Lanthanide ion exchange properties of a coordination polymer consisting of di(2-ethylhexyl) phosphoric acid and trivalent metal ions (Ce3+, Fe3+, or Al3+)†
Abstract
Three kinds of coordination polymers ([M(dehp)3], M = Ce, Fe, or Al) were prepared by mixing the sodium form (Na(dehp)) of di(2-ethylhexyl) phosphoric acid and MCl3 in an ethanol–water binary mixture. They have monoclinic crystalline structure with similar lattice parameters. The lanthanide ion (Ln3+ = La3+, Sm3+, Dy3+, or Yb3+) exchange properties were studied in a 20 : 80 vol% ethanol–water binary mixture containing 2 mM Ln(NO3)3 at room temperature.
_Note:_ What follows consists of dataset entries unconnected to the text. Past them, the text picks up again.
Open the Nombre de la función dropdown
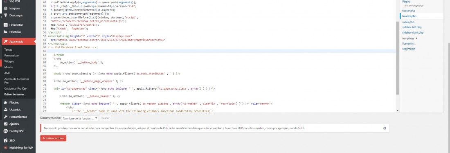Viewport: 450px width, 153px height. 80,118
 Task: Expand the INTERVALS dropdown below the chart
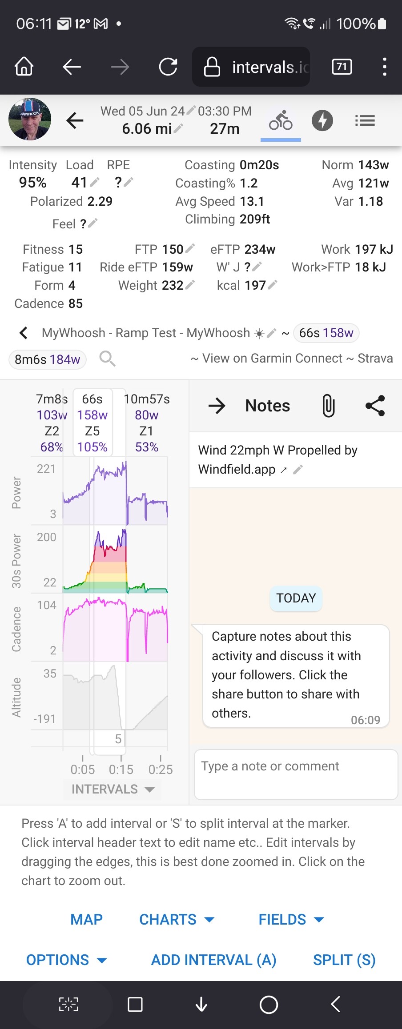pyautogui.click(x=113, y=789)
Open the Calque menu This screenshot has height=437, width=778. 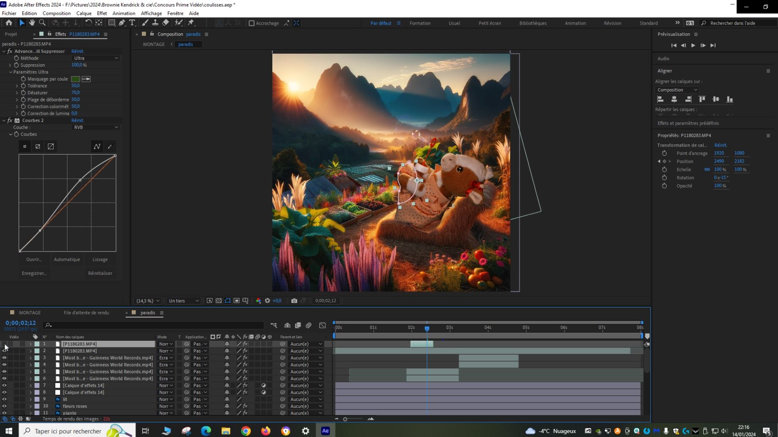click(x=84, y=13)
The rate of Ln3+ adsorption is relatively slow; it requires over 3 weeks to reach equilibrium. [M(dehp)3] has different Ln3+ affinities depending on the kind of central metal ions: the affinity order at 3 week adsorption is Yb3+ < La3+ < Dy3+ < Sm3+ for [Ce(dehp)3], La3+ < Sm3+ < Dy3+ < Yb3+ for [Fe(dehp)3], and La3+ < Sm3+, Dy3+, Yb3+ for [Al(dehp)3]. The difference in affinity order can be explained by two factors: the coordination preference and steric strain caused by the polymeric structure. The chemical and structural analyses suggested that the Ln3+ adsorption progresses first by the central M3+/Ln3+ exchange, followed by a morphological change to a rod-like or fibrous form by a solid phase reaction. In the case of [Fe(dehp)3], the eluted Fe3+ may be hydrolyzed and precipitated as amorphous iron hydroxide.